Re: [PATCH v2] arm: always enable both simd and mve builtins

Richard Earnshaw (foss) Fri, 09 Jan 2026 02:54:01 -0800

On 20/11/2025 15:59, Christophe Lyon wrote:
> On Thu, 20 Nov 2025 at 15:50, Richard Earnshaw (foss)
> <[email protected]> wrote:
>>
>> On 18/08/2025 18:30, Christophe Lyon wrote:
>>> We get lots of error messages when compiling arm_neon.h under
>>> e.g. -mcpu=cortex-m55, because Neon builtins are enabled only when
>>> !TARGET_HAVE_MVE.  This has been the case since MVE support was
>>> introduced.
>>>
>>> This patch uses an approach similar to what we do on aarch64, but only
>>> partially since Neon intrinsics do not use the "new" framework.
>>>
>>> We register all types and Neon intrinsics, whether MVE is enabled or
>>> not, which enables to compile arm_neon.h.  However, we need to
>>> introduce a "switcher" similar to aarch64's to avoid ICEs when LTO is
>>> enabled: in that case, since we have to enable the MVE intrinsics, we
>>> temporarily change arm_active_target.isa to enable MVE bits.  This
>>> enables hooks like arm_vector_mode_supported_p and arm_array_mode to
>>> behave as expected by the MVE intrinsics framework.  We switch back
>>> to the previous arm_active_target.isa immediately after.
>>>
>>> With a toolchain targetting e.g. cortex-m55,
>>> gcc.target/arm/attr-neon3.c now compiles successfully, with only one
>>> failure to be fixed separately:
>>> FAIL: gcc.target/arm/attr-neon3.c check-function-bodies my1
>>>
>>> Besides that, gcc.log is no longer full of errors messages when trying
>>> to compile arm_neon.h if MVE is forced somehow.
>>>
>>> gcc/ChangeLog:
>>>
>>>       * config/arm/arm-builtins.cc (arm_init_simd_builtin_types): Remove
>>>       TARGET_HAVE_MVE condition.
>>>       (class arm_target_switcher): New.

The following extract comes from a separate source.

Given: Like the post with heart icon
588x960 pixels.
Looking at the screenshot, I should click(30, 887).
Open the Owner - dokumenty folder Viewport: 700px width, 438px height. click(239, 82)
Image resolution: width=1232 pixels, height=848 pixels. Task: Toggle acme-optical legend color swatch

>>>       (arm_init_mve_builtins): Remove calls to
>>>       arm_init_simd_builtin_types and
>>>       arm_init_simd_builtin_scalar_types.  Switch to MVE isa flags.
>>>       (arm_init_neon_builtins): Remove calls to
>>>       arm_init_simd_builtin_types and
>>>       arm_init_simd_builtin_scalar_types.

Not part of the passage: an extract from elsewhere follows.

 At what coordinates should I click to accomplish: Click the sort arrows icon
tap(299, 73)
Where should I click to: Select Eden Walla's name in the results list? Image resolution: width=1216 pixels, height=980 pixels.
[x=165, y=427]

>>>       (arm_need_mve_mode_regs): New.
>>>       (arm_need_neon_mode_regs): New.
>>>       (arm_target_switcher::arm_target_switcher): New.
>>>       (arm_target_switcher::~arm_target_switcher): New.
>>>       (arm_init_builtins): Call arm_init_simd_builtin_scalar_types and
>>>       arm_init_simd_builtin_types.  Always call arm_init_mve_builtins
>>>       and arm_init_neon_builtins.
>>> ---
>>>
>>> This was also posted to the experimental forge: 
>>> https://forge.sourceware.org/gcc/gcc-TEST/pulls/63
>>>
>>>  gcc/config/arm/arm-builtins.cc | 161 ++++++++++++++++++++++++---------
>>>  1 file changed, 116 insertions(+), 45 deletions(-)
>>>
>>> diff --git a/gcc/config/arm/arm-builtins.cc b/gcc/config/arm/arm-builtins.cc
>>> index 3bb2566f9a2..78ba044a891 100644
>>> --- a/gcc/config/arm/arm-builtins.cc
>>> +++ b/gcc/config/arm/arm-builtins.cc
>>> @@ -48,6 +48,7 @@
>>>  #include "basic-block.h"
>>>  #include "gimple.h"
>>>  #include "ssa.h"
>>> +#include "regs.h"
>>>
>>>  #define SIMD_MAX_BUILTIN_ARGS 7
>>>
>>> @@ -1105,37 +1106,35 @@ arm_init_simd_builtin_types (void)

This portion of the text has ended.